Review: Freefall's 'Fiddler on the Roof' a satisfying, emotional ride

ST. PETERSBURG — There's a moment early in Fiddler on the Roof when you might think the whole story about tradition, arranged marriages and ignorant cruelty is hopelessly outdated. Surely, in a modern world we've moved beyond that.

But you'll only think that briefly. There's so much to chew on, smile about and shed tears over in the classic 1964 musical now at Freefall Theatre that you'll find yourself mentally bouncing back and forth between 1905 Russia and today. Change is inescapable, and you need only read today's headlines to know that people the world over continue to be persecuted, even killed, for their beliefs.

Freefall artistic director Eric Davis has turned this sprawling musical gem about a poor Jewish family in Czarist Russia into an intimate affair. His inventive staging on a small stage works on nearly every level. Freefall's ever-changing black-box theater is configured in the round, which helps to populate the village, as the audience sees across the stage to other faces. Occasionally, the cast interacts with the audience, drawing patrons further into the story of the poor milkman Tevye.

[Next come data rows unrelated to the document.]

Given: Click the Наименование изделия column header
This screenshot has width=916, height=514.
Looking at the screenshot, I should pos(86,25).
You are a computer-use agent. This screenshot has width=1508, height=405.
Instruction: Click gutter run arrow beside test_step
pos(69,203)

Fiddler is more traditionally performed on a bigger stage with large cast and full orchestra. No room for that at Freefall so Davis has scaled back both, and integrated the musicians into the village. They are witnesses to every joy and sorrow, moving around the actors seamlessly.

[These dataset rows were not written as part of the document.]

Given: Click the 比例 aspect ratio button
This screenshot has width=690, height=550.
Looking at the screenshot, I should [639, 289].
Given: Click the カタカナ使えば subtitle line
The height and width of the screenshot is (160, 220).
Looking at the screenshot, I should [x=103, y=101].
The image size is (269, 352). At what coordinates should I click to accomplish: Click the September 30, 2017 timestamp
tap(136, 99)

From the initial signature violin solo onward, the music never falters. And that's key for Fiddler, whose score (music by Jerry Bock and lyrics by Sheldon Harnick) is one of the most familiar in musical theater. You may be tempted to sing along with Tradition; Matchmaker, Matchmaker; If I Were a Rich Man; and Sunrise, Sunset, but please don't. The cast is full of remarkable voices.

Musical director Michael Raabe, who has worked extensively at Freefall since it opened in 2010, deserves double-bravos for his efforts, including the selection of musicians. Their work is top-notch.

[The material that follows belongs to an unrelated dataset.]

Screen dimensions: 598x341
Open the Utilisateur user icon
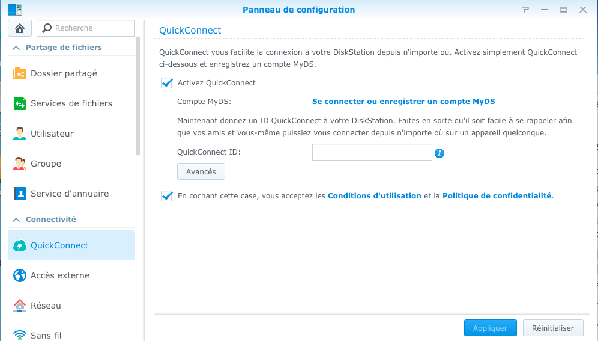point(20,134)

The musicians are matched by an able cast, led by David Mann as Tevye. Mann is at turns charming and despondent; comical and commanding. When he looks to the sky to talk with God, mostly asking him "why?" our eyes follow and we too wait for a response. Meghan Colleen Moroney plays Tevye's wife, Golde, with equal parts iron fist and mother's worry.

Fiddler hangs on the stories of Tevye and Golde's three eldest daughters, Tzeitel (Georgia Mallory Guy), Hodel (Hannah Benitez) and Chava (Anna Maureen Tobin, who is the daughter of Tampa Bay Times education editor Thomas C. Tobin). The young women yearn to find love their own way, rejecting the efforts of matchmaker Yente, played with fine comic turn by Susan Haldeman. The trio provides so much heart, along with sweetly strong voices, that ours break for them when they plead with Tevye for permission to lead the lives they want. Guy is especially effective as the oldest sister who sets in motion the younger girls' revolts. Oddly, the sisters and some cast members don't speak with accents while Teyve, Golde, Yente and others do.

Eric Davis has a track record of staging traditional shows with a twist, such as he did with Man of La Mancha and Cabaret. For Fiddler he employs a variety of puppets to haunt a dream sequence, to play the parts of minor characters and to scamper the stage as playful barnyard animals. It was a success in the dream sequence, but inconsequential, though well executed, elsewhere.

Four small video screens are mounted up high and used to show the violence that interrupts the wedding celebration of Tzeitel and her husband-by-choice, Motel (Nick Orfanella). Those images don't elicit as much tension as actual police barging in to carry out the government's threatened purge of the Jewish village. On a small stage, Davis' choice is understandable, but not wholly satisfying.

Still this cast, both musicians and actors, make up for small distractions. The theater was about three-quarters full on the Sunday matinee of opening weekend. Freefall's Fiddler on the Roof deserves to be playing to a full house.